Since pigs, according to Diamond, were domesticated so early and became so important in the region, Influenza must have likely have risen in China (ibid. ). Nevertheless, suffice it to say that China is the solid and monolithic China of today because of the advantages in its geographic locations and the kind of culture that was nourished through time because of trade, domination, ethnic assimilation and language unification as also added consequences of early developments in food production and animal domestication.

In other words, because China enjoyed critical benefits during the formation of its civilization at such an early stage, it was able to mass up early and thereafter steam-rolled its neighbours in the Southeast and East Asian regions. Leaving in its wake are fragmented but major influences in other countries of today, such as Japan, Korea and/or Southeast Asian countries, by way of language, race and literature.

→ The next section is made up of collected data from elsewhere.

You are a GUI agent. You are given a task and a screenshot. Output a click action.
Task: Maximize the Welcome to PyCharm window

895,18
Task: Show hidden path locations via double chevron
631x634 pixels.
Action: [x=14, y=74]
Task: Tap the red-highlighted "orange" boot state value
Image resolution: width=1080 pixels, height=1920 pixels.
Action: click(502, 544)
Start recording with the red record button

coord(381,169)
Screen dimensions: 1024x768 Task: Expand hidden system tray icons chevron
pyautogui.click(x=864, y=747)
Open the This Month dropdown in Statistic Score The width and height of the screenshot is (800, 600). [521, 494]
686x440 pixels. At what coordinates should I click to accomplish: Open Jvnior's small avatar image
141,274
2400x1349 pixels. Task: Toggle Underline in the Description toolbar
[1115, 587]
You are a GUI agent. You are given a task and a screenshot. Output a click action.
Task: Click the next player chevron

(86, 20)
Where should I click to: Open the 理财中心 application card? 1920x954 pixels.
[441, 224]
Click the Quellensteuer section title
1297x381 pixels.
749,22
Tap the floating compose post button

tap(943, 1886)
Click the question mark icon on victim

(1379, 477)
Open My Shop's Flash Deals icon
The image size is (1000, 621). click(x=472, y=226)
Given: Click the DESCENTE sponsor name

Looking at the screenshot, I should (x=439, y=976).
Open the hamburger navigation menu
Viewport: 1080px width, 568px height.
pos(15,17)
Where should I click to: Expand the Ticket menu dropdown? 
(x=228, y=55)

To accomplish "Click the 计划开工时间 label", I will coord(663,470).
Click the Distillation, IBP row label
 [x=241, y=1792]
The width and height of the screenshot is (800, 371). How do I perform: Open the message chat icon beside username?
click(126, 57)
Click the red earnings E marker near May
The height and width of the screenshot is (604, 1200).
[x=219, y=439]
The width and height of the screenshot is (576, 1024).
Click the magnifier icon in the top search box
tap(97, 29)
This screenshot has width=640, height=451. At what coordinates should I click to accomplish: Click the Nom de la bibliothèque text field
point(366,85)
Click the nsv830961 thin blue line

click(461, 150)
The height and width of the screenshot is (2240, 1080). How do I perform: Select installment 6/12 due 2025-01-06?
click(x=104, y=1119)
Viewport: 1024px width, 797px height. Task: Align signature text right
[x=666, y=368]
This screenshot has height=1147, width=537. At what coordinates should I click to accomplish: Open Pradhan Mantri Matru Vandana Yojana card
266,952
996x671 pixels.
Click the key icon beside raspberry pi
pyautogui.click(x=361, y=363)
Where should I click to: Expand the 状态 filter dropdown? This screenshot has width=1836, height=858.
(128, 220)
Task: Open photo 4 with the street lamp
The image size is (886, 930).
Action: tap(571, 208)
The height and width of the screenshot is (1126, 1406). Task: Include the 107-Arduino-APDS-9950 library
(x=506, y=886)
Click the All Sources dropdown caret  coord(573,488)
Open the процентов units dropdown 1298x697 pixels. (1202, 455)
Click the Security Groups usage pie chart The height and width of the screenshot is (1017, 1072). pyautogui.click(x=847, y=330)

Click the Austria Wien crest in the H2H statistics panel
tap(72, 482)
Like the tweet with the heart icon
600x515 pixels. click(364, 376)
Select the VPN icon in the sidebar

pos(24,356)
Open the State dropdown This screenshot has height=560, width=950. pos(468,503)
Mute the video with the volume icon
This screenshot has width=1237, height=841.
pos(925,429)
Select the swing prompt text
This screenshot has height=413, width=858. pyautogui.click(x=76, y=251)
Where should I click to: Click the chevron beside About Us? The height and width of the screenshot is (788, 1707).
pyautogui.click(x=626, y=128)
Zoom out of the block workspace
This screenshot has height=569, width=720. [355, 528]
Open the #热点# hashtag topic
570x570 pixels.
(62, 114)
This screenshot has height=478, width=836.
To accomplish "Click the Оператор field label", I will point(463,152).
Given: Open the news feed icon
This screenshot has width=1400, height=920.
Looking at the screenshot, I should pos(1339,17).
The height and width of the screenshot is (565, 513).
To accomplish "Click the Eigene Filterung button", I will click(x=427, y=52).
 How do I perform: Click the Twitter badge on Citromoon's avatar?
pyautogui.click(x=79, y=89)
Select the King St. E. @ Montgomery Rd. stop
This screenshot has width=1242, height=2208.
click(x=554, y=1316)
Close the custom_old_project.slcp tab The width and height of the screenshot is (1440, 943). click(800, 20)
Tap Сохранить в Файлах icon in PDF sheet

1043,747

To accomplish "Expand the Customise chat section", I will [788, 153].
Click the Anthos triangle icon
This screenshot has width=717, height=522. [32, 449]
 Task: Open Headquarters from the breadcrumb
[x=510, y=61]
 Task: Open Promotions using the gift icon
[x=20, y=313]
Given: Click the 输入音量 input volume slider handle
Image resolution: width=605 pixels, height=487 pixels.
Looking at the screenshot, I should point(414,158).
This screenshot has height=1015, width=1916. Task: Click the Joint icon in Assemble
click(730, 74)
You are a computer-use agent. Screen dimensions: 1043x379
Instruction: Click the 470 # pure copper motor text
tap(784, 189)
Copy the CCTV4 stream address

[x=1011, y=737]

Indeed, as Jared Diamond concludes the chapter, he writes that the “persistence of Chinese writing in Japan and Korea is a vivid 20th century legacy of plant and animal domestication in China nearly 10,000 years ago” (333) and owing largely to the leaps and bounds advances in farming in the eastern regions of Asia, China became the Chinese of today and traces of its powerful and overwhelming culture can be gleaned from Thailand and other proximate Asian countries—their cousins (ibid. ). Of course, China is not China today solely because of its early advantage in food production and animal domestication as Jared Diamond argues.

There are other important factors which taken together with China’s historical development can make for another alternate hypothesis to explain its present day unified state. It would be a little too much of a stretch of the imagination to correlate present times with the circumstances then present several millennia ago. Although Diamond’s premises are elegant and sound, the simplistic and abbreviated accounting of Chinese history leaves more historical questions than it answers. Denis Sinor argues that China did indeed gain a strong foothold in development early on because of its geography (49).

But geography is not all that there is available that arguably led to Chinese domination in the region (51). For instance, the occasional barbaric attacks from the Mongol hordes from the north stimulated the solidification of the small communities in China to a powerful unit under one dynastic rule to parry away the constant threat of invasion. Assuredly, food production and animal domestication have little to do with the menace of warfare except for the fact that surpluses in resources can be a motivating factor for the invaders.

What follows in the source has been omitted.